> **Text zur Bearbeitung**:
Nach dem grünen Licht der Länderkammer kann das MFG nun verkündet werden. Es tritt zum größten Teil am Tag nach der Verkündung in Kraft. Die Bundesregierung verspricht eine zügige Umsetzung der neu geschaffenen regulatorischen Möglichkeiten.
Das Bundesgesundheitsministerium (BMG) plant unter anderem, Standardvertragsklauseln für die Verträge zwischen Sponsoren und Einrichtungen klinischer Arzneimittel- und Medizinprodukteforschung zu erstellen und mit den betroffenen Stakeholdern abzustimmen. Dadurch soll frühzeitig und schneller als bislang mit klinischen Prüfungen von Arzneimitteln oder Medizinprodukten begonnen werden können.
Zudem sieht das neue Gesetz die Errichtung einer spezialisierten Ethik-Kommission für besondere Verfahren vor, die Expertise zur Bewertung von klinischen Prüfungen und Leistungsstudien bündelt. Dies betrifft besonders komplexe oder eilbedürftige Verfahren, zum Beispiel klinische Prüfungen von Arzneimitteln für neuartige Therapien.
Die strahlenschutzrechtlichen Anzeige- und Genehmigungsverfahren werden nach Angaben des BMG »vollständig novelliert, entbürokratisiert und beschleunigt«. Der Aufwand für Forschende sowie für die Behörden soll so deutlich reduziert werden.

> **Rohdaten**:
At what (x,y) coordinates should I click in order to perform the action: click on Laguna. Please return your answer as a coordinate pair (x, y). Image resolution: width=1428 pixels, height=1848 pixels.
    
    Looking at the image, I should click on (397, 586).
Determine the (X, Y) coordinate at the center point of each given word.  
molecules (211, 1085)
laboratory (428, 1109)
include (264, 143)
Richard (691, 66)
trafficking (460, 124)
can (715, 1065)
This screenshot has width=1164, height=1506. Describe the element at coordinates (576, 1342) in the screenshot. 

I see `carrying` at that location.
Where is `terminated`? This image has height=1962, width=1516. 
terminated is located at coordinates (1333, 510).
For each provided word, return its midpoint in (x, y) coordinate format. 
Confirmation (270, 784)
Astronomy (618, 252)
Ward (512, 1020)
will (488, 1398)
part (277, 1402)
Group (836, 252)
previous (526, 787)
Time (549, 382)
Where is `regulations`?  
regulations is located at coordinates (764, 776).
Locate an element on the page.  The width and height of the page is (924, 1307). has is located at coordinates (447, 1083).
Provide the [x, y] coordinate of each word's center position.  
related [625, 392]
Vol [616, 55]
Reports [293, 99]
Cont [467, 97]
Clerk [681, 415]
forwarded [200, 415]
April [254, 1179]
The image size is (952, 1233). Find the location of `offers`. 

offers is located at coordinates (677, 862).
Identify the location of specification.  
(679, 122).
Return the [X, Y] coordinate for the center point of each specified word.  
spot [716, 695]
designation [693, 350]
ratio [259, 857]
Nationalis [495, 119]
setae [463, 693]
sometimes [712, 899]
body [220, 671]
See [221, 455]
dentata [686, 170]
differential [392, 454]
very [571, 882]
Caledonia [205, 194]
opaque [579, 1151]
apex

> **Fragen zum Material**:
A - Geben Sie aus dem Text über das MFG den Abschnitt wörtlich wieder, der mit „Das Bundesgesundheitsministerium (BMG)“ beginnt und mit „begonnen werden können.“ endet.
B - Führen Sie den Text über das MFG im Anschluss an seinen letzten Satz fort.

> **Lösungen der Aufgaben**:
A -
Das Bundesgesundheitsministerium (BMG) plant unter anderem, Standardvertragsklauseln für die Verträge zwischen Sponsoren und Einrichtungen klinischer Arzneimittel- und Medizinprodukteforschung zu erstellen und mit den betroffenen Stakeholdern abzustimmen. Dadurch soll frühzeitig und schneller als bislang mit klinischen Prüfungen von Arzneimitteln oder Medizinprodukten begonnen werden können.

B -
Über Details des MFG wurde in den vergangenen Monaten viel diskutiert. So sorgten beispielsweise die ursprünglich vorgesehen Regeln für vertraulichen Erstattungspreise für viel Kritik. Von Seiten der Pharmaindustrie wurde das Gesetz allerdings überwiegend mit Wohlwollen aufgenommen. Lauterbach selbst sieht in dem noch nicht in Kraft getretenen Gesetz einen wichtigen Grund für den aktuellen Aufschwung der deutschen Pharmaindustrie. Im Mai sprach der Minister auf der Hauptversammlung des Bundesverbandes der Pharmazeutischen Industrie (BPI) gar von einer »ganz neuen Ära« für den Standort Deutschland.
Auch der BPI lobt das MFG. »Das Medizinforschungsgesetz ist mit Blick auf den Innovations- und Studienstandort Deutschland vielversprechend«, sagte BPI Hauptgeschäftsführer Kai Joachimsen am Donnerstag. »Wissenschaft, Industrie und Patienten können, so wie in der Pharmastrategie vorgesehen, von der Beschleunigung der Genehmigungsverfahren und dem Abbau von bürokratischen Hürden profitieren. Das haben wir als BPI schon lange gefordert.«
Doch rundum zufrieden ist Joachimsen nicht. So kritisiert er die Ausgestaltung der sogenannten AMNOG-Leitplanken und warnt vor zusätzlicher Bürokratie.
Kritik kam auch von der AOK, die vor steigenden Arzneimittelpreisen in Deutschland warte: »Wir sehen bereits in diesem Jahr zweistellige Zuwachsraten bei den Arzneimittelausgaben. Aber statt mit effektiven Regelungen eine Ausgabendämpfung einzuleiten, werden mit dem Medizinforschungsgesetz nun in Deutschland Geheimpreise für neue Arzneimittel eingeführt, die die Ausgabendynamik weiter anheizen. Auch die zuletzt noch geschwächten sogenannten Leitplanken für die Erstattungsbetrags-Verhandlungen werden dazu führen, dass vor allem die Ausgaben für neue Arzneimittel erheblich zunehmen«, sagte Carola Reimann, Vorstandsvorsitzende des AOK-Bundesverbandes.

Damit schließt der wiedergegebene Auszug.